An Egyptian shouts anti-Israeli slogans in front of banners with the Boycott, Divestment and Sanctions (BDS) logo during the launch of the Egyptian campaign that urges boycott, divestment and sanctions against Israel and Israeli-made goods, at the Egyptian Journalists’ Syndicate in Cairo, Egypt, Monday, April 20, 2015. BDS is a …
AP/Amr Nabil

The University of Michigan is acting now to prevent professors from refusing support to students with opposing political views.

In September, Breitbart News reported on University of Michigan Professor John Cheney-Lippold, who refused to write a letter of recommendation for a student that was looking to study abroad in Israel.

“I am very sorry, but I only scanned your first email a couple weeks ago and missed out on a key detail,” Cheney-Lippold wrote in an email to the student. “As you may know, many university departments have pledged an academic boycott against Israel in support of Palestinians living in Palestine.
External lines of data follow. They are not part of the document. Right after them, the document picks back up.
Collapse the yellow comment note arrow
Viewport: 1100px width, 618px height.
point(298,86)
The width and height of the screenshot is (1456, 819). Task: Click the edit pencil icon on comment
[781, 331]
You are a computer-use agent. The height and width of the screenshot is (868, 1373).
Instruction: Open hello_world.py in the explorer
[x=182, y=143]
This boycott includes writing letters of recommendation for students planning to study there.”

Last week, another professor at the University of Michigan refused to write a letter of recommendation for a student looking to study abroad in Israel.
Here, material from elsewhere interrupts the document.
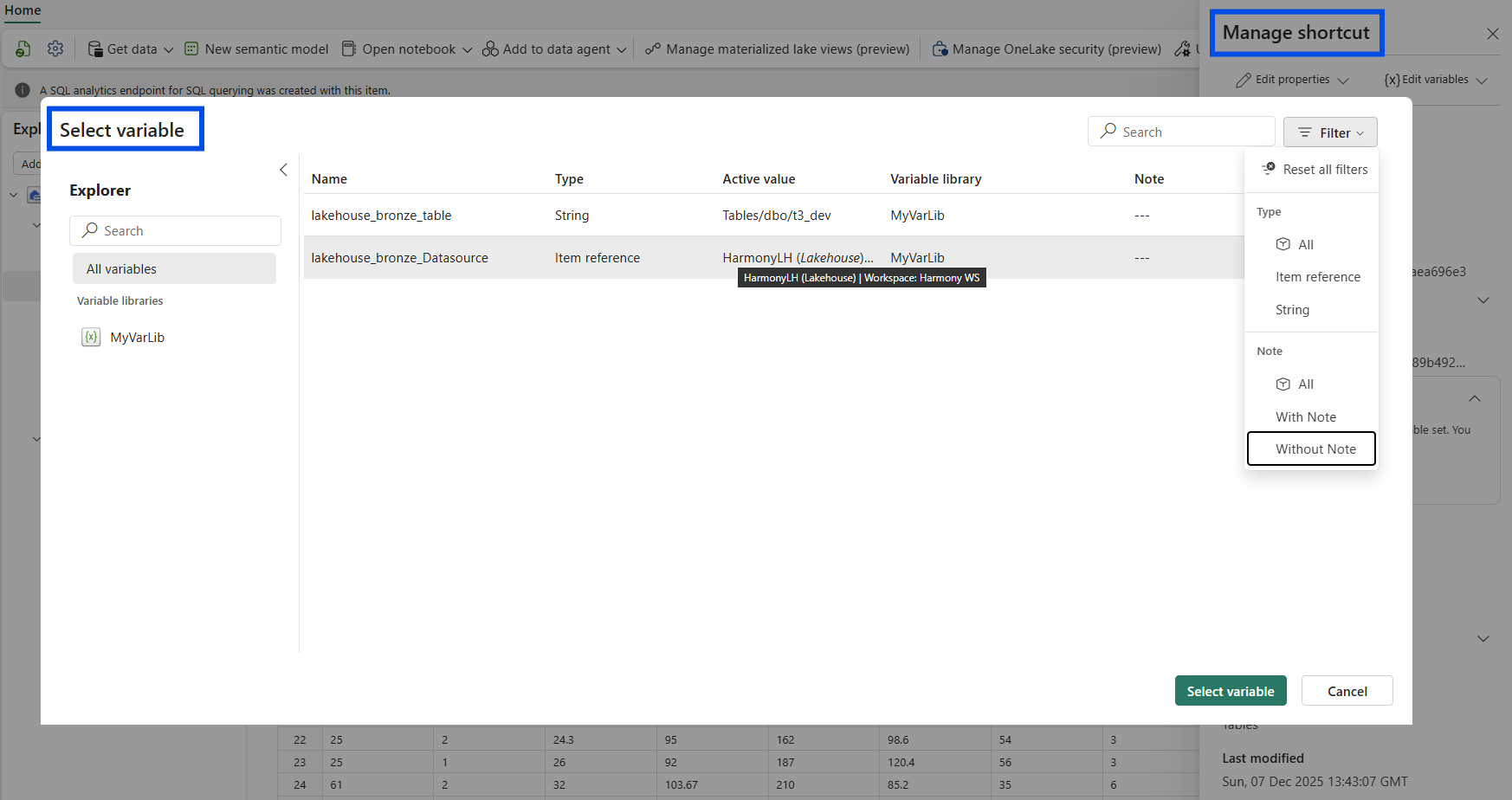Click the New semantic model icon
The width and height of the screenshot is (1512, 800).
click(x=191, y=49)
In a statement that was published on Tuesday, University of Michigan President Mark S. Schlissel argued that it is unacceptable to withhold recommendation letters based on a student’s personal beliefs.

Two U-M students were recently denied promised letters of recommendation for academic programs based on the personal views of two individuals with instructional responsibilities. The students were applying to study in Israel.

Withholding letters of recommendation based on personal views does not meet our university’s expectations for supporting the academic aspirations of our students. Conduct that violates this expectation and harms students will not be tolerated and will be addressed with serious consequences. Such actions interfere with our students’ opportunities, violate their academic freedom and betray our university’s educational mission.

The statement ends with a commitment from Schlissel that professors will support students regardless of their personal beliefs. “We will work to make absolutely clear that faculty members’ personal political beliefs cannot interfere with their obligations to our students with regard to letter-writing and all other modes of academic support,” he writes in the statement.

Schlissel also announced the creation of a faculty panel that will examine the relationship between the faculty’s political beliefs and their commitment to students.